MS, Computer Engineering, May 2019

Arya Renjan worked on the IP Reputation scoring model project.

Along with KNACC lab, she was also a part of Ebiquity Research group.

Arya is currently working for Cisco. Prior to UMBC, she worked with ANSYS Inc. for three years, a tier-1 EDA company in the field of Semiconductor Simulation Software at Bangalore, India.


She successfully defended her Master’s thesis in April 2019.

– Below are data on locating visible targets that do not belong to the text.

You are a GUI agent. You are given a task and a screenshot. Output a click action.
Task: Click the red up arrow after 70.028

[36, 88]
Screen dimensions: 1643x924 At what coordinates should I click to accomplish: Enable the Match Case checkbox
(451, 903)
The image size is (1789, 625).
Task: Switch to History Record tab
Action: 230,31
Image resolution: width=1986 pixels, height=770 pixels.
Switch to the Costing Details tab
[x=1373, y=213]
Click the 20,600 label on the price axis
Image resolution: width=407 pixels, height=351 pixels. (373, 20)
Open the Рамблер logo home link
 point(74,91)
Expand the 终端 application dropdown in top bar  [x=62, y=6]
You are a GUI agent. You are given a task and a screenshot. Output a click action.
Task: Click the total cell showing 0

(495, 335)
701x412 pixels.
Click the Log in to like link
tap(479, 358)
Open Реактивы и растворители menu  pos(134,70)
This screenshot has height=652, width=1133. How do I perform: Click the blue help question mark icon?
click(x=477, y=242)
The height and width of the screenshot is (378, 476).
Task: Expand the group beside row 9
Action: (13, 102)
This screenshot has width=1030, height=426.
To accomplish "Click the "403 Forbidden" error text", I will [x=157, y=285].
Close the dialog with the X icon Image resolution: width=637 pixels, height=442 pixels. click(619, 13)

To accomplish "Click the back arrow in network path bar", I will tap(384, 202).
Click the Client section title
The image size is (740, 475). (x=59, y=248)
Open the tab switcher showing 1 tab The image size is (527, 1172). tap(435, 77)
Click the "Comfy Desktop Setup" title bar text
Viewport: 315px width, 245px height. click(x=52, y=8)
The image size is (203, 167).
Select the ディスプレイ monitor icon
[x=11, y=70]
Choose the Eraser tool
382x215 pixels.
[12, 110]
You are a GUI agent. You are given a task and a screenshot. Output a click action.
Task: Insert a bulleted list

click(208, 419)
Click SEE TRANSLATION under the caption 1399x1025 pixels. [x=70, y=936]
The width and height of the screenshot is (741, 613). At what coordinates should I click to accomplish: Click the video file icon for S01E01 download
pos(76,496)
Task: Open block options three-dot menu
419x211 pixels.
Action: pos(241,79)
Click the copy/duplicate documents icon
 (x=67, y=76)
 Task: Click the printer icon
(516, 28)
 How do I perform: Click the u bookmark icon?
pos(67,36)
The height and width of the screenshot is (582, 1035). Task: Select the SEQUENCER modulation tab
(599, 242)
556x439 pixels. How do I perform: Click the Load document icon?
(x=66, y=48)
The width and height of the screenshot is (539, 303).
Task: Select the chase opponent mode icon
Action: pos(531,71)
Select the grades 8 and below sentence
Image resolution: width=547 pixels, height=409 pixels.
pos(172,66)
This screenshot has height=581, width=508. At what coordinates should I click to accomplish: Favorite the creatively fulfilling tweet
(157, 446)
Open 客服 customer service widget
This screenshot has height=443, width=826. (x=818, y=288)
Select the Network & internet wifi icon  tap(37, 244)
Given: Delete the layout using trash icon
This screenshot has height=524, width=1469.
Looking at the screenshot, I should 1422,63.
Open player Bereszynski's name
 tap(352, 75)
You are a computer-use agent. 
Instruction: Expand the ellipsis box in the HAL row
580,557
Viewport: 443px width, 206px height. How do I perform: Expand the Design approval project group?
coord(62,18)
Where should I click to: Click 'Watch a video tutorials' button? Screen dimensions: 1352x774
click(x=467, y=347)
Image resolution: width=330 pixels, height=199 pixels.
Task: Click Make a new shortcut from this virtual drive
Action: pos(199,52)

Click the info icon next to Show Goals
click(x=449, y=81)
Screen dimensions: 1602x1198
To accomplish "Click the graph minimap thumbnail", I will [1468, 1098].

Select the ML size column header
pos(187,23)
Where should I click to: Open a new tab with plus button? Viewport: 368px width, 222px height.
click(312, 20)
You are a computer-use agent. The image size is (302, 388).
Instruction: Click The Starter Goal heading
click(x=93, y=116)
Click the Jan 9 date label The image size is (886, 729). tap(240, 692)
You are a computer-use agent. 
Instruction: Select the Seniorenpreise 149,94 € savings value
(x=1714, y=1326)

ThesisA Policy-based Framework for Privacy-respecting Deep Packet Inspection in TLS Implementations

Committee: Dr. Karuna P Joshi (Chair), Dr. Anupam Joshi, Dr. Tim Finin, Dr. Mohamed Younis

Abstract:
Deep Packet Inspection (DPI) is instrumental in investigating the presence of malicious activity in network traffic, and most existing DPI tools work on unencrypted payloads. As the internet is moving towards fully encrypted data-transfer, there is a critical requirement for privacy-aware techniques to efficiently decrypt network payloads. Until recently, passive proxying using certain aspects of TLS 1.2 were used to perform decryption and further DPI analysis. With the introduction of TLS 1.3 standard that only supports protocols with Perfect Forward Secrecy (PFS), many such techniques will become ineffective.  We have developed an ABAC (Attribute Based Access Control) framework that efficiently supports existing DPI tools while respecting user’s privacy requirements and organizational policies. It gives the user the ability to accept or decline access decision based on his privileges. Our solution evaluates various observed and derived attributes of network connections against user access privileges using policies described with semantic technologies. Network meta-characteristics like IP intelligence is one of the many attributes that may be used in defining access control policies. We also present Dynamic Attribute based Reputation (DAbR), a Euclidean distance based technique, to generate reputation scores for IP addresses by assimilating meta-data from known bad IP addresses. The reputation scores when used in conjunction with the policy enforcement module, can provide high performance and non-privacy-invasive malicious traffic filtering. We describe our framework and demonstrate the efficacy of our technique with the help of use-case scenarios to identify network connections that are candidates for Deep Packet Inspection. Since our technique makes selective identification of connections based on policies, both processing and memory load at the gateway will be reduced significantly.